Verse 40: When the owner of the vineyard comes, what will he do with those tenants?

Jesus is teaching in the temple courts.  He is in Jerusalem and each day people gather around Him to hear His interpretation of the scriptures and to hear the stories He likes to tell.  Others are there to listen for a way to trap Him or to catch Jesus in a blasphemy.  He is aware of both aspects of the crowd.

This day Jesus tells the story of the landowner who plants a vineyard and builds a wine press and watchtower.  Then he rents the vineyard out and goes on a journey.  Harvest time comes and he sends for his share of the crop.  But the tenants beat and stone and kill those who were sent.  The landowner sends a bigger group, but the results are the same.  AND then the tenants do it again when he sends his very own son to collect.  Then Jesus asks them a question: “When the owner of the vineyard comes, what will he do with those tenants”?  The answer seems obvious.

At this point, most everyone in the crowd has the same answer.  Most of us would give the same answer too.  But Jesus’ stories always seem to have an edge or twist to them.  There are probably a few in the crowd besides His twelve disciples who are wary – they know there is more to the story.  But for now, for today, the story ends here.

When we consider the story, are we thinking we are more like the owner, like those sent, or like the tenants?  At times we certainly think we are the owner.  We look at our life and our possessions and our talents and think they are all ours.  At times we can see ourselves as those who are sent.  We try and share the good news but are rejected and/or abused.  And at times we are the tenants – living for self, disregarding all else.
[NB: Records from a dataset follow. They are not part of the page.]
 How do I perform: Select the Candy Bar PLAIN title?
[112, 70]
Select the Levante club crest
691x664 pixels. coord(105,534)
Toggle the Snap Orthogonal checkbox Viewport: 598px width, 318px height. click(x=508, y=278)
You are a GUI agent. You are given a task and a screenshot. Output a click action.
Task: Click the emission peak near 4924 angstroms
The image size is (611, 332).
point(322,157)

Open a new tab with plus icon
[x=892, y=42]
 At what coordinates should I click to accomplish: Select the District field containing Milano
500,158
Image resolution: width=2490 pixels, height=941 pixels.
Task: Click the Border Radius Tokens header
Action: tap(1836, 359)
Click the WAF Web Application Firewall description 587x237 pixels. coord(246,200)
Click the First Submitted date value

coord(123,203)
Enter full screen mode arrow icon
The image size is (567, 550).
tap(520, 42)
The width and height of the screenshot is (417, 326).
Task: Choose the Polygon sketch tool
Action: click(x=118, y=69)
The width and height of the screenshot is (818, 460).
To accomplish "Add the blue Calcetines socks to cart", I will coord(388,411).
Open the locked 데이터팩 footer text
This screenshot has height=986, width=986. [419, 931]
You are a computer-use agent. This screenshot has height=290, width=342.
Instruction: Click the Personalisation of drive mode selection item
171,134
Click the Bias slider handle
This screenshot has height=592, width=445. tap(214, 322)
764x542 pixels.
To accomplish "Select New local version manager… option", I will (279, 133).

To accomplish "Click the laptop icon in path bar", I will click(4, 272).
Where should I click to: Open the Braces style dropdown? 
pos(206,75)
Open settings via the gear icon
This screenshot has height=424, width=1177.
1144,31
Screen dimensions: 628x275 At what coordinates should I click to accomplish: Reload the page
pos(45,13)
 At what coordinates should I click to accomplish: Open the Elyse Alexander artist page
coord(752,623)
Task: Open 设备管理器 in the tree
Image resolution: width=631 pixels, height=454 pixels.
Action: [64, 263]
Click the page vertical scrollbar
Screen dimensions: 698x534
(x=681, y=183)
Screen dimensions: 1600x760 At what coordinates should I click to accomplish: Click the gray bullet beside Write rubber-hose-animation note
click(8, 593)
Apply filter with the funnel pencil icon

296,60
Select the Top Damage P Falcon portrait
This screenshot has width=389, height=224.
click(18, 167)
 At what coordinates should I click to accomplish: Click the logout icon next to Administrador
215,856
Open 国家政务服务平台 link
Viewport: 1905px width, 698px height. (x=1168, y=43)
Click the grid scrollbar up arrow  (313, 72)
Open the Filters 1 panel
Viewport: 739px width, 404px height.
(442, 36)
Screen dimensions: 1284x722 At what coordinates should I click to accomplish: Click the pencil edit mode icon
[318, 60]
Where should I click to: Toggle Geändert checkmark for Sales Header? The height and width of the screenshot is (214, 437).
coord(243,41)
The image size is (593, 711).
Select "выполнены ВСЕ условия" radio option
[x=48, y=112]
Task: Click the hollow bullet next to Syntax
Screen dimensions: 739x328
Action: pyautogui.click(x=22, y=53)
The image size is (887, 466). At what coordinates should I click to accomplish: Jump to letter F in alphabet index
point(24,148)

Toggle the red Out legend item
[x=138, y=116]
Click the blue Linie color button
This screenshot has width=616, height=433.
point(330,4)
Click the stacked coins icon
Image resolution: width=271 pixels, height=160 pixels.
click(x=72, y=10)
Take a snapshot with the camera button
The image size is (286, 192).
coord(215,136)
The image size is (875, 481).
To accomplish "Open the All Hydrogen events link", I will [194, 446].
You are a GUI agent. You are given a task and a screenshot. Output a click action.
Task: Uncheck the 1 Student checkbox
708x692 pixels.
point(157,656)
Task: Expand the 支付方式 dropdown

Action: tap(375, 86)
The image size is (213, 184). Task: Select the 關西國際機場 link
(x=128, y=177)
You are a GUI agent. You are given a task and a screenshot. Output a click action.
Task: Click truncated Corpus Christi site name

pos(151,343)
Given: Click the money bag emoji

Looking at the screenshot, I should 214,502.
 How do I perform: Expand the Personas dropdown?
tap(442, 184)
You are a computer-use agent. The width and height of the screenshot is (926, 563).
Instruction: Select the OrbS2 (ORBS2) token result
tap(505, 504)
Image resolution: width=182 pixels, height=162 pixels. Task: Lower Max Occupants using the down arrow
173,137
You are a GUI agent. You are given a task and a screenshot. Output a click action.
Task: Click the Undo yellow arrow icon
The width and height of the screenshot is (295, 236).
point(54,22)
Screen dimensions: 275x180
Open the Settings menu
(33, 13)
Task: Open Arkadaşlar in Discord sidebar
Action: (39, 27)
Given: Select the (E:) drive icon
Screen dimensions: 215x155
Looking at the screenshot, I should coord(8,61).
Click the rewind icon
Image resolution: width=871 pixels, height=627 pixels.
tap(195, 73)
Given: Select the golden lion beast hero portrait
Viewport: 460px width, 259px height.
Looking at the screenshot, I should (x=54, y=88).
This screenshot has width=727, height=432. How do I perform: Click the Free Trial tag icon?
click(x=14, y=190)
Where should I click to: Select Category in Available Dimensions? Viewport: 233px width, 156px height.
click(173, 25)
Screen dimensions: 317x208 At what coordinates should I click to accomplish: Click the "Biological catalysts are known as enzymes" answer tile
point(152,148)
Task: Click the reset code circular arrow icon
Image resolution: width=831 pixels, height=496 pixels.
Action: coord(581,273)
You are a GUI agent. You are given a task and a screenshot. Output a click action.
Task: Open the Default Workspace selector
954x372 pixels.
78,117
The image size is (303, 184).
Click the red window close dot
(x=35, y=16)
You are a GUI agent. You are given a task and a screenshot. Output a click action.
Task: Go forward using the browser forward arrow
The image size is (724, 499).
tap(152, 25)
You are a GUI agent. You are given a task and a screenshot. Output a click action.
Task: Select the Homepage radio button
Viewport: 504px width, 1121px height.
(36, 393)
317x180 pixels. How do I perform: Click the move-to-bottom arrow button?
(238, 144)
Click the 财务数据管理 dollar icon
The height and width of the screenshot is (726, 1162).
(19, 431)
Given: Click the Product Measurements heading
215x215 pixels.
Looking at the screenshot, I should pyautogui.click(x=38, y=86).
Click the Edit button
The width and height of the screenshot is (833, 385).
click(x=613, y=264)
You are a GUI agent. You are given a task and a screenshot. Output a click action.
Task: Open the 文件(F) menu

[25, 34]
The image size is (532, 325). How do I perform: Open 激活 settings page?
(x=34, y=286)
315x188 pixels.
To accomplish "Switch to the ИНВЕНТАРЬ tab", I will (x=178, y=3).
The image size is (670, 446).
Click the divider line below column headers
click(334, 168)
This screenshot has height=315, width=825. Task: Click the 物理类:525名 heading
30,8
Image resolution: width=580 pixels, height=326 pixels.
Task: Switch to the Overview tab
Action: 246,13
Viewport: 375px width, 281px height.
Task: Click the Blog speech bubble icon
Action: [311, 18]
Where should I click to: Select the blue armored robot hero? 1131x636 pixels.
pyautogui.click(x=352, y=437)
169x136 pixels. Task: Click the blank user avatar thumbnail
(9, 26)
Jesus is also framing larger questions too.  The first is who really owns the ‘vineyard’?  The second is who is the son that is finally sent to re-establish the correct relationship between owner and tenants?  And the third is, what is our response to the one who is sent?  From these perspectives, the story takes on new meaning and depth.  From here we must consider how we see and relate to God, how we see and relate to Jesus, and what role we are or should be playing in the vineyard.